Sunday 19 September 2021

Moving Away From The Pulsebeat:Ryoji Ikeda

It's all about the 'gram these days, isn't it? Instagram. Many art exhibitions seem to be held purely to encourage people to come along, take photos (that bit I like and comes in handy with the blogs), and then post them to Instagram thus, hopefully, ensuring yet more visitors come and do the same. Repeating the routine, increasing venue, and driving sales.

 

It's more a business model than an art one and while someone like Yayoi Kusama predates the fashion (and is a good artist to boot) it's a little harder to make a case for Ryoji Ikeda.
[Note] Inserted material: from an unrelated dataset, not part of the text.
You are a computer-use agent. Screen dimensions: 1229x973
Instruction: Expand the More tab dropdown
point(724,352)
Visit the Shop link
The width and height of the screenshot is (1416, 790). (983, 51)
Not least because his current exhibition at 180 The Strand (a Brutalist monster turned Japanese restaurant, boutique, and general hipster hang out) makes such bold claims about its spellbinding power, its beauty, and its overwhelming nature.

Writing for the Londonist, Tabish Khan claimed the exhibition to be so intense it made his eyes water and so beautiful it made him feel as if his heart was about to burst out of his chest. He even claimed he needed a lie down after. On entry to the exhibition, once you've perused the stark concrete industrial interior, decided against parting with £13 for a chicken and tomato broth ramen with parmesan, and you've been handed some completely unnecessary covers to protect your shoes, you are given an introductory talk that suggests you're about to ride one of the world's fiercest, and most dangerous, rollercoasters.
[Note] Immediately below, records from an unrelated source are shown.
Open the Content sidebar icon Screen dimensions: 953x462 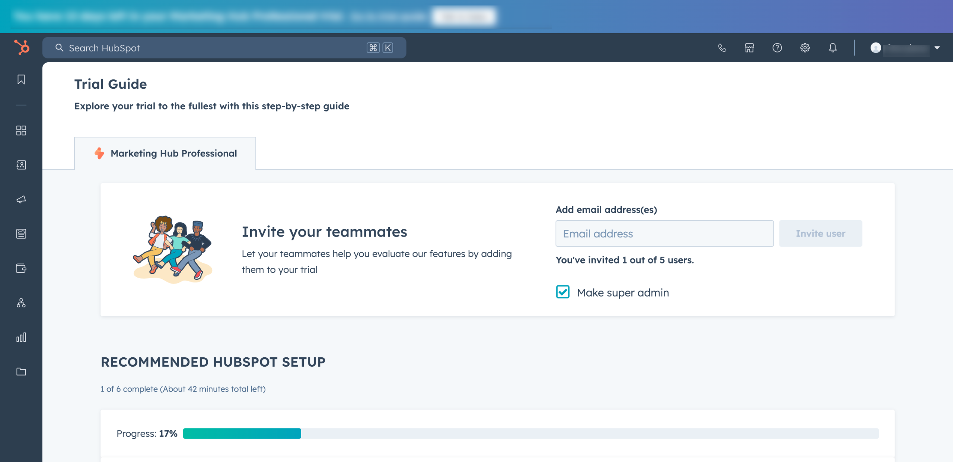coord(21,234)
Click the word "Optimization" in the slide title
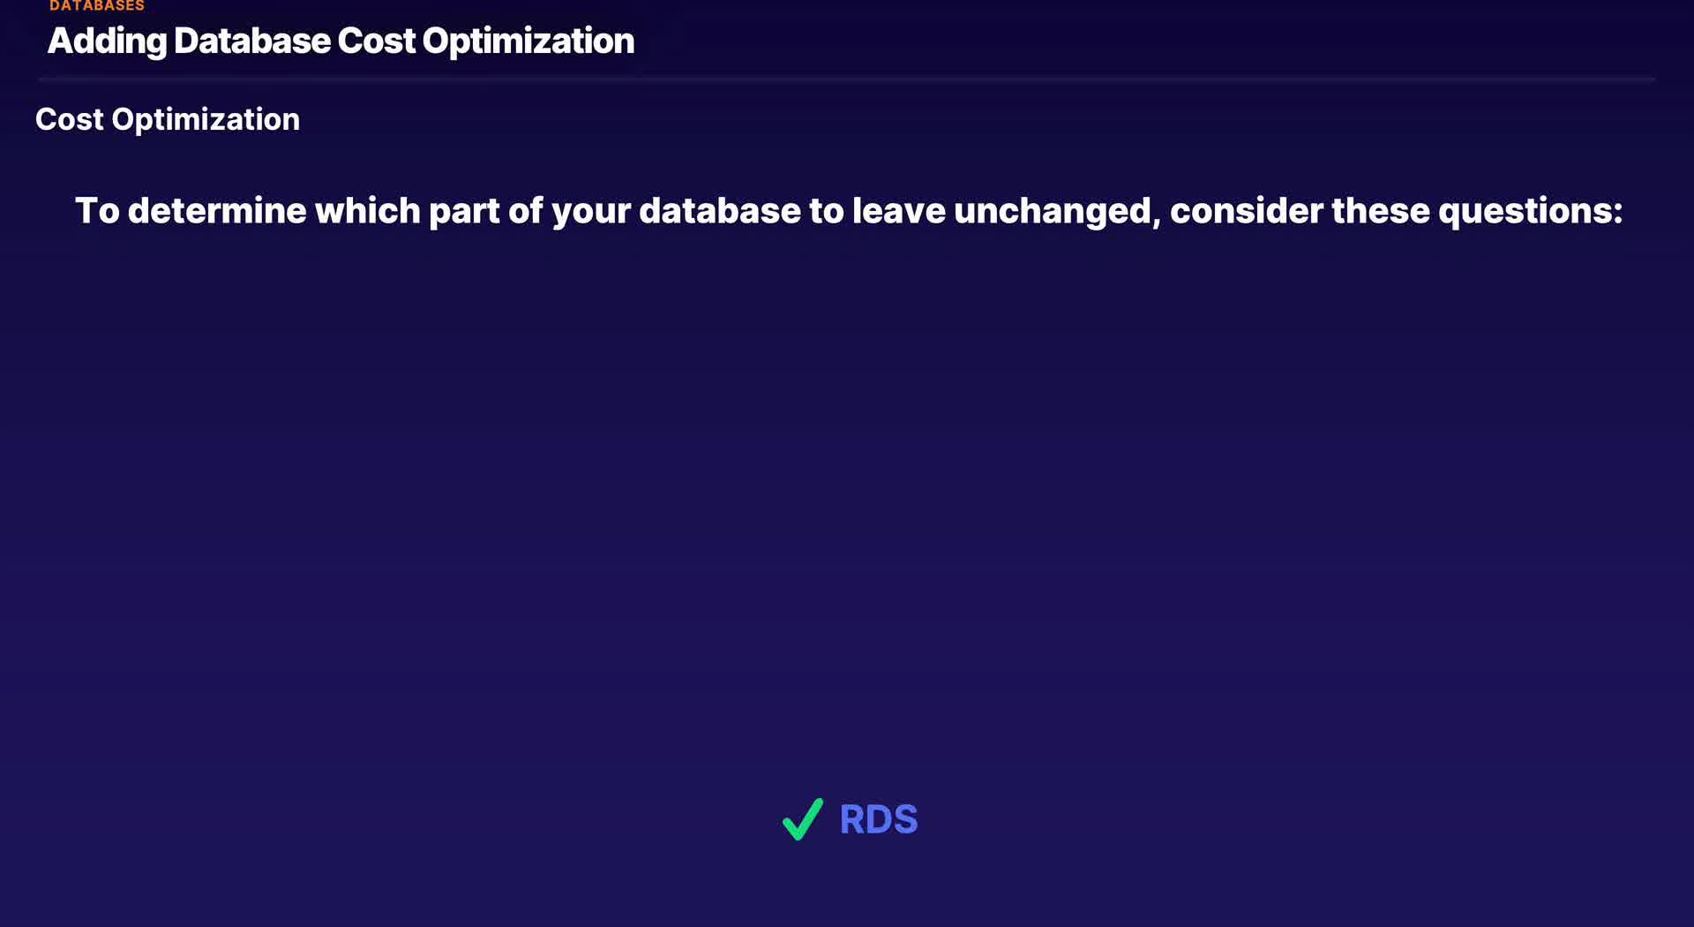1694x927 pixels. click(x=528, y=41)
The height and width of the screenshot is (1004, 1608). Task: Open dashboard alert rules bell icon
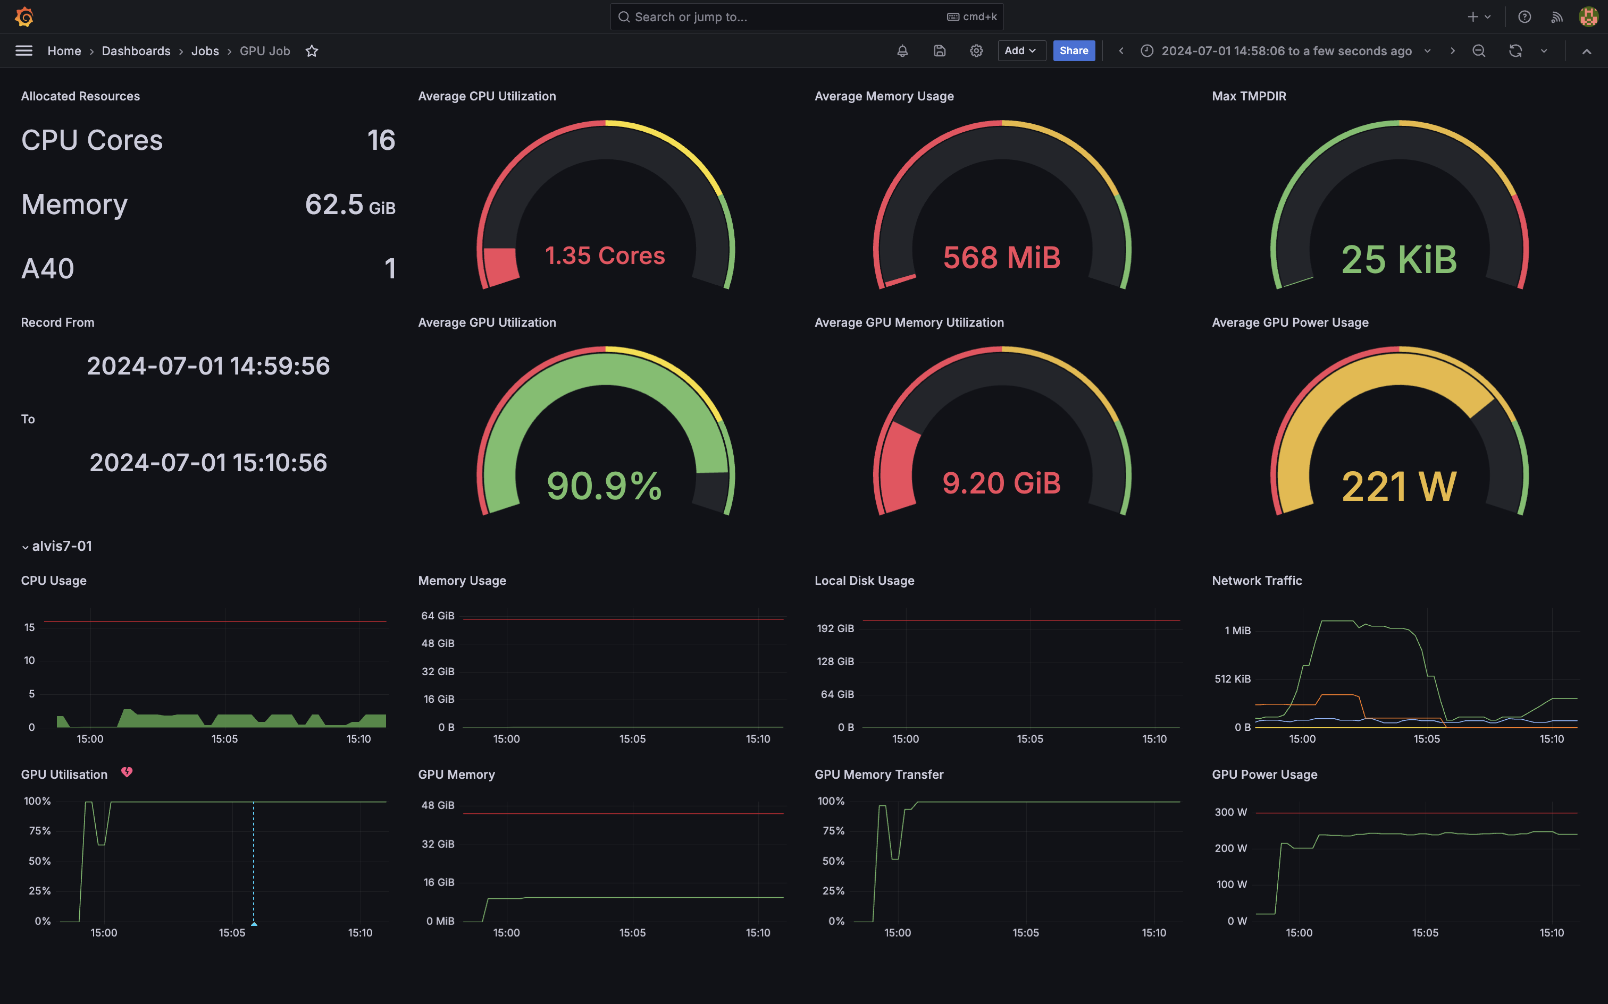point(902,50)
That was not how I experienced it and I certainly didn't need a lie down afterwards. It was reasonably enjoyable though hardly worth the £25 that some people were paying for tickets (there appeared to be some kind of sliding scale depending on what time of day you go, I went reasonably early). When I say reasonably enjoyable I mean it was, for the most part, mildly distracting.

Some of it, to be fair, was a bit shit but it didn't take up much of my time so I wasn't too offended and I could always, as you'll note from my photos, just enjoy the building itself. Twelve large scale immersive works began with a couple of rather weak rooms of computer visuals that my group (each group consisted of about fifteen to twenty people and was led round by a guide) looked at in a somewhat bemused fashion.
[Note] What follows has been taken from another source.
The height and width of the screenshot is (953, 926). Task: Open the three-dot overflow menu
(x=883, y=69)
Before being led down a reasonably long all white corridor. Which was one of the best bits. The powerful white light was almost blinding and even made the corridor uncomfortably hot. I quite enjoyed being discombobulated but the room at the end of it was very disappointing.

The walls were lined up with large speakers which each emitted noisy and vaguely ambient sounds. It was quite pleasant but as it had been sold as a disorienting and even transformative experience it could only underwhelm. I'm a veteran of My Bloody Valentine playing the holocaust section of You Made Me Realise at Reading University and I listen to Asbestos Lead Asbestos by World Domination Enterprises for fun. You'll need to do better than this to impress me.



The exposed pipework up in the rafters of the room looked cool though. The next room, in which we passed through a dark corridor to reach, wasn't much better. A screen with a large dot on it pulsed and vibrated and people took photos of it before we all sat down and looked at some neon lights in a little alcove. I was a little bored. I noticed one of the girls in our group had a nice dress on and thought about what I was going to have for tea.





Which probably wasn't what Ikeda was aiming for. The next room, finally, was a vast improvement. Three very large screens filling up with confusing data and constantly refreshing was both relaxing and strangely comforting to look at while at the same time being impossible to process. There were graphics that looked like mother boards, some that looked like corrupted spreadsheets, and, best of all for me, large maps of cities, continents, and finally the world itself. I managed to recognise London and New York City but drew a blank on most of the others.





I was getting quite comfy in this room, sat on a carpeted floor, far enough away from everyone else to briefly remove my mask (incidentally, only two of our group opted to go maskless), and could have spent a little more time there but our guide eagerly ushered us towards the final room. The one he said was the best, the most disorientating.

It wasn't. There was a series of screens on the floor and another on the ceiling and our 'task', if you like, was to walk over and under them. Reviews suggest people losing their footing and becoming slightly ill but all of our group just waded straight across it, took yet more photos, and then headed out down a slightly careworn corridor into a side street, very much the tradesmen's entrance - staff were hanging around smoking, before taking one last look, and one last snap, of the concrete and wandering off down the Thames, across Blackfriars Bridge, down to Southwark, and into The Ring for a pint of Staropramen and a packet of salt'n'vinger Taytos. Which, for me, was a far more transformative experience than the slightly hucksterish art of Ryoji Ikeda.